Timing, profiling and compiling#
Timing#
import numpy as np
import time
rng = np.random.default_rng(3945)
A straightforward way to time code is to read the current time with time.time()
. For example, consider the following matrix multiplication:
n = 10**3
A = rng.normal(size = (n,n))
t_start = time.time()
B = A@A
t_end = time.time()
print('Time taken = ', t_end-t_start)
print('GFLOPS = ', 2*n**3 / (t_end-t_start) / 1e9)
Time taken = 0.01887202262878418
GFLOPS = 105.97698187101257
As well as the time taken, this also outputs the number of floating point operations per second (in units of \(10^9\) FLOPS or GFLOPS). I’ve used the fact that for each element of the new matrix we have to do \(n\) multiplications and \(\approx n\) additions, so we expect the total number of operations to be \(2n^3\).
%%timeit -n 3 -r 10
# -n gives the number of times to run for each time measurement
# -r is the number of times to repeat the time measurement
B = A@A
21.9 ms ± 3.36 ms per loop (mean ± std. dev. of 10 runs, 3 loops each)
Question
Does the number of GFLOPS we obtain here make sense? What should it be? How does it depend on \(N\)?
Profiling#
import matplotlib.pyplot as plt
import scipy.integrate
We can also look in more detail at which parts of the code take the most time. This is known as profiling. As an example, let’s take a look at the code from the homework solutions that solves the Ising model.
def run_ising(beta):
N = 30
Nspins = N*N
ntrials = 10**5
# Populate the array with random spins (+1 or -1)
#spins = -1 + rng.integers(2, size = Nspins) * 2
spins = np.ones(Nspins)
M = np.zeros(ntrials)
M[0] = np.sum(spins)/Nspins # starting point
# Compute the random numbers to use for accepting the jump in advance
u = rng.uniform(size=ntrials)
for i in range(ntrials-1):
# Choose spin at random
j = rng.integers(Nspins)
# Compute energy change if this spin were to flip
delta_E = 2*spins[j] * (spins[j-1] + spins[(j+1) % Nspins] + spins[j-N] + spins[(j+N) % Nspins])

• [AIM A]
Quote the piece on timing and profiling code word for word, everything from "print('GFLOPS = ', 2*n**3" down to "3 loops each)".

• [INPUT DATA]
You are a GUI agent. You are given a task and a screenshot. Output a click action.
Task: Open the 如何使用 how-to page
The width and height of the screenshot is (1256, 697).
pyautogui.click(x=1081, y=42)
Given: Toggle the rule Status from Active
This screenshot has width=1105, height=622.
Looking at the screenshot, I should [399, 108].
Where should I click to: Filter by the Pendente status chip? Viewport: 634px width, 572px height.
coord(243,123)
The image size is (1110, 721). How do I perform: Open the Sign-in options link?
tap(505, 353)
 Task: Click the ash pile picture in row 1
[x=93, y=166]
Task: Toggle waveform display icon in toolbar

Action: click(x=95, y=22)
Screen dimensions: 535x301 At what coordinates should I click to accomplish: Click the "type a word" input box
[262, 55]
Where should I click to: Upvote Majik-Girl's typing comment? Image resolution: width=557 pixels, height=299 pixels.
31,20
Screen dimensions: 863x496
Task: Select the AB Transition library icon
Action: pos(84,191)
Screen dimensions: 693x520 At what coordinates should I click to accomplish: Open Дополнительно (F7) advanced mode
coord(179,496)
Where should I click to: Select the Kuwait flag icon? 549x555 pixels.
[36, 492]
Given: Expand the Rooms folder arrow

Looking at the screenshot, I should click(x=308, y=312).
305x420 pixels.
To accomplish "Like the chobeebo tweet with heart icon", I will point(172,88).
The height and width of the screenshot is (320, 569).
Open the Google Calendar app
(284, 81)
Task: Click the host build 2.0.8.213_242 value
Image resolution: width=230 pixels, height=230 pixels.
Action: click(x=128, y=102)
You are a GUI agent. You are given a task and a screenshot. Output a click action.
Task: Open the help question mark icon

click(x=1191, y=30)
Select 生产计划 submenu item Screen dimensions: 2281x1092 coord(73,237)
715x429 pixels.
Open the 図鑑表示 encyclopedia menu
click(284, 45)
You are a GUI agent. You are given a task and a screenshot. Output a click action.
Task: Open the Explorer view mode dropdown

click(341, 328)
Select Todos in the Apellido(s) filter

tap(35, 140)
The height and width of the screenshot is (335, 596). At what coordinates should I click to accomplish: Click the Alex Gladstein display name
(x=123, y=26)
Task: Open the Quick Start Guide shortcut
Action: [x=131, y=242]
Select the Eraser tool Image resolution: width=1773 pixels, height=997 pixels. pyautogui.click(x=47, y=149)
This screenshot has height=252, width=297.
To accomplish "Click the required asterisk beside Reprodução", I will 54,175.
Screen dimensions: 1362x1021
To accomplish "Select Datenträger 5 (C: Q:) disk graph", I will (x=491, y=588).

• [AIM B]
Write out the records again from their start down to the line containing "tap(35, 140)". Change "GUI agent" to "screen assistant" and leave everything else the same.

• [CORRECT RESPONSE A]
print('GFLOPS = ', 2*n**3 / (t_end-t_start) / 1e9)
Time taken = 0.01887202262878418
GFLOPS = 105.97698187101257
As well as the time taken, this also outputs the number of floating point operations per second (in units of \(10^9\) FLOPS or GFLOPS). I’ve used the fact that for each element of the new matrix we have to do \(n\) multiplications and \(\approx n\) additions, so we expect the total number of operations to be \(2n^3\).
%%timeit -n 3 -r 10
# -n gives the number of times to run for each time measurement
# -r is the number of times to repeat the time measurement
B = A@A
21.9 ms ± 3.36 ms per loop (mean ± std. dev. of 10 runs, 3 loops each)

• [CORRECT RESPONSE B]
You are a screen assistant. You are given a task and a screenshot. Output a click action.
Task: Open the 如何使用 how-to page
The width and height of the screenshot is (1256, 697).
pyautogui.click(x=1081, y=42)
Given: Toggle the rule Status from Active
This screenshot has width=1105, height=622.
Looking at the screenshot, I should [399, 108].
Where should I click to: Filter by the Pendente status chip? Viewport: 634px width, 572px height.
coord(243,123)
The image size is (1110, 721). How do I perform: Open the Sign-in options link?
tap(505, 353)
 Task: Click the ash pile picture in row 1
[x=93, y=166]
Task: Toggle waveform display icon in toolbar

Action: click(x=95, y=22)
Screen dimensions: 535x301 At what coordinates should I click to accomplish: Click the "type a word" input box
[262, 55]
Where should I click to: Upvote Majik-Girl's typing comment? Image resolution: width=557 pixels, height=299 pixels.
31,20
Screen dimensions: 863x496
Task: Select the AB Transition library icon
Action: pos(84,191)
Screen dimensions: 693x520 At what coordinates should I click to accomplish: Open Дополнительно (F7) advanced mode
coord(179,496)
Where should I click to: Select the Kuwait flag icon? 549x555 pixels.
[36, 492]
Given: Expand the Rooms folder arrow

Looking at the screenshot, I should click(x=308, y=312).
305x420 pixels.
To accomplish "Like the chobeebo tweet with heart icon", I will point(172,88).
The height and width of the screenshot is (320, 569).
Open the Google Calendar app
(284, 81)
Task: Click the host build 2.0.8.213_242 value
Image resolution: width=230 pixels, height=230 pixels.
Action: click(x=128, y=102)
You are a screen assistant. You are given a task and a screenshot. Output a click action.
Task: Open the help question mark icon

click(x=1191, y=30)
Select 生产计划 submenu item Screen dimensions: 2281x1092 coord(73,237)
715x429 pixels.
Open the 図鑑表示 encyclopedia menu
click(284, 45)
You are a screen assistant. You are given a task and a screenshot. Output a click action.
Task: Open the Explorer view mode dropdown

click(341, 328)
Select Todos in the Apellido(s) filter

tap(35, 140)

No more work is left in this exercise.